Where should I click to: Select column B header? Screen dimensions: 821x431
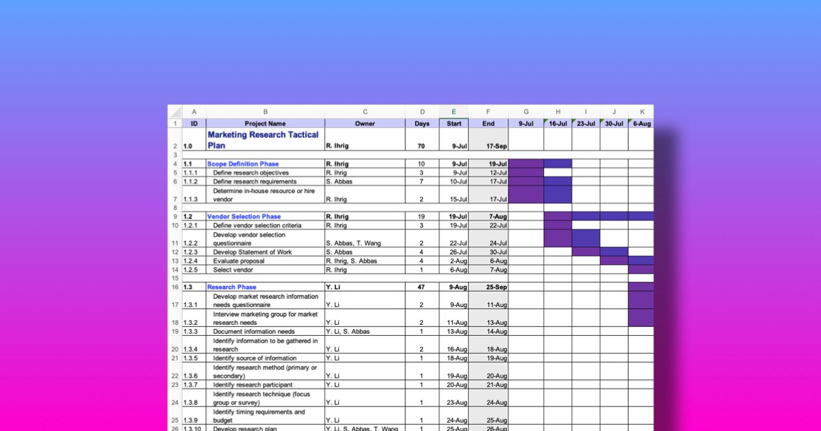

==

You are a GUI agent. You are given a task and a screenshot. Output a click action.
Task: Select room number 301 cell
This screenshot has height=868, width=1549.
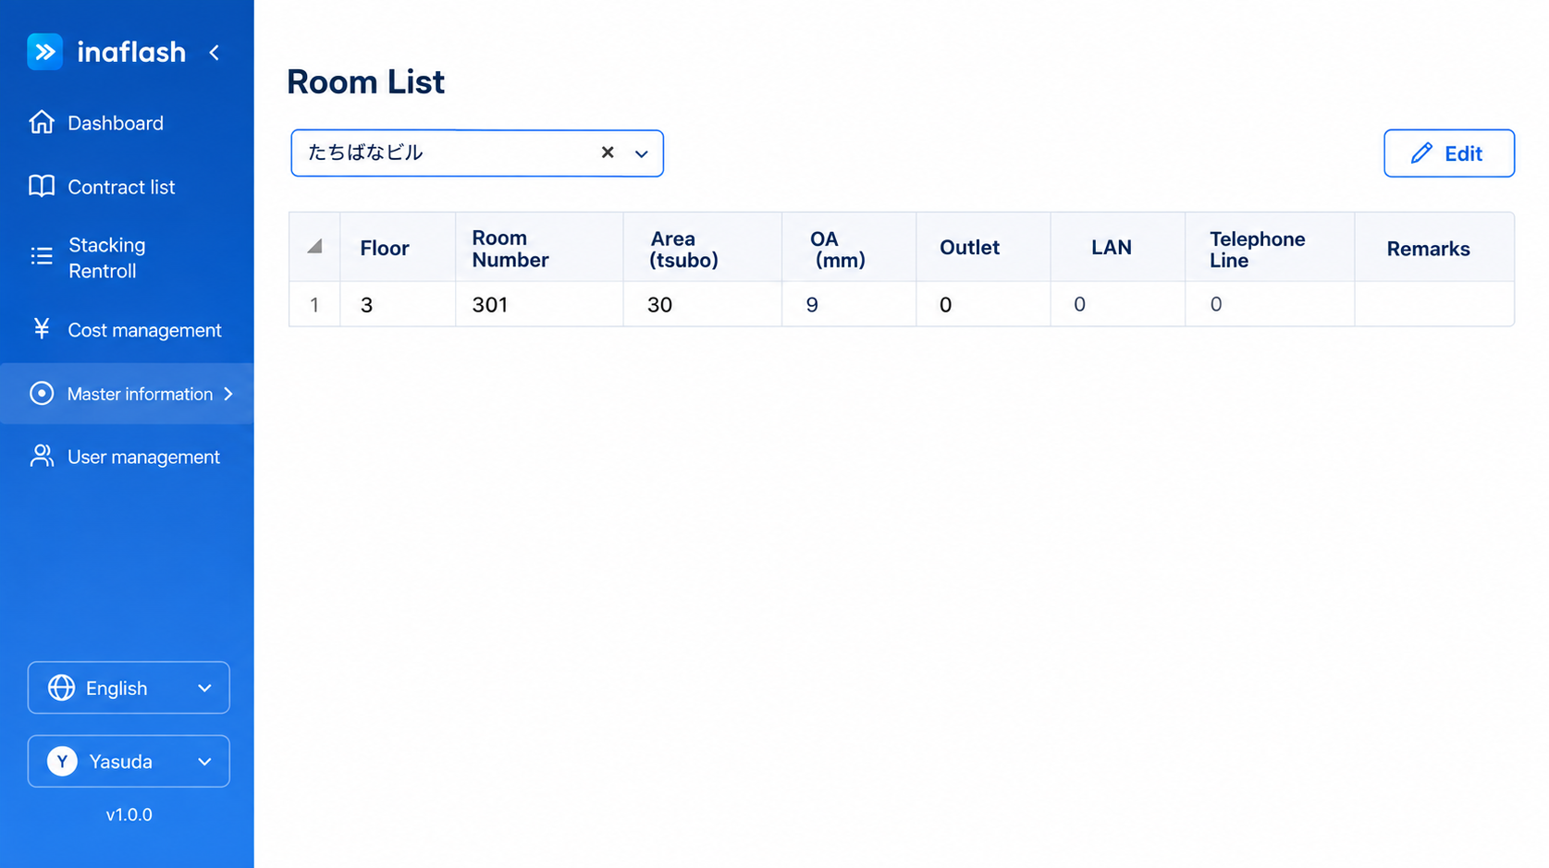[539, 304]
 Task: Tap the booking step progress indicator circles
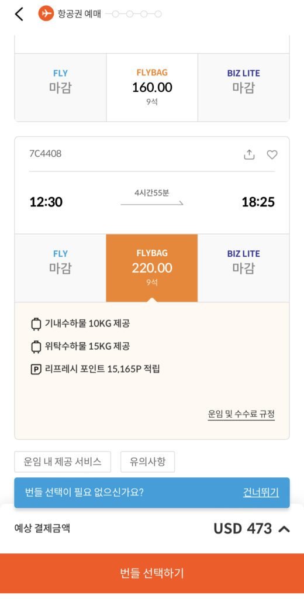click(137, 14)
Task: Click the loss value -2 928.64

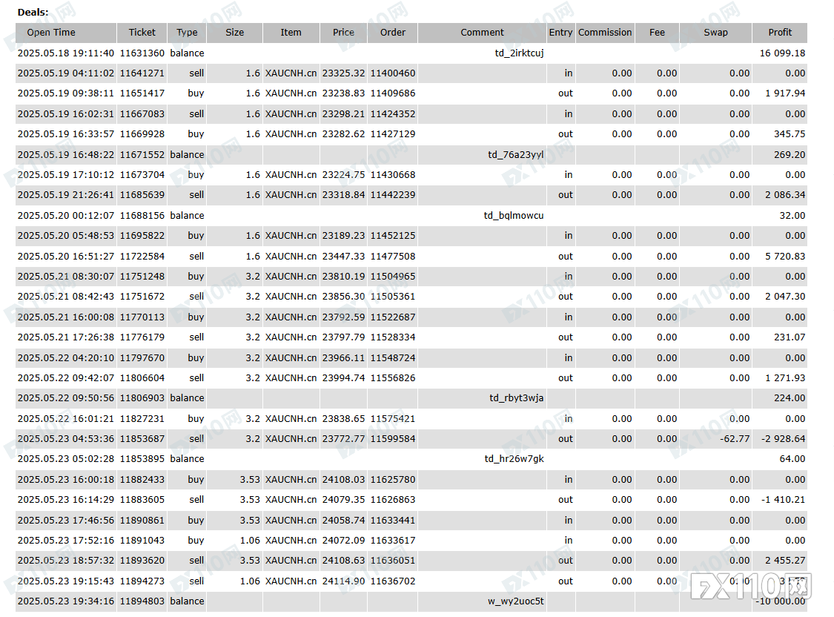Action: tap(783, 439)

### What needs to be done
Reproduce the listing above word for word, beginning at the line that contains "You are a GUI" and stopping after the line that contains "Action: tap(783, 439)". Leave the pictures out of your copy.

### Written answer
You are a GUI agent. You are given a task and a screenshot. Output a click action.
Task: Select room number 301 cell
This screenshot has height=868, width=1549.
[539, 304]
 Task: Tap the booking step progress indicator circles
click(137, 14)
Task: Click the loss value -2 928.64

Action: tap(783, 439)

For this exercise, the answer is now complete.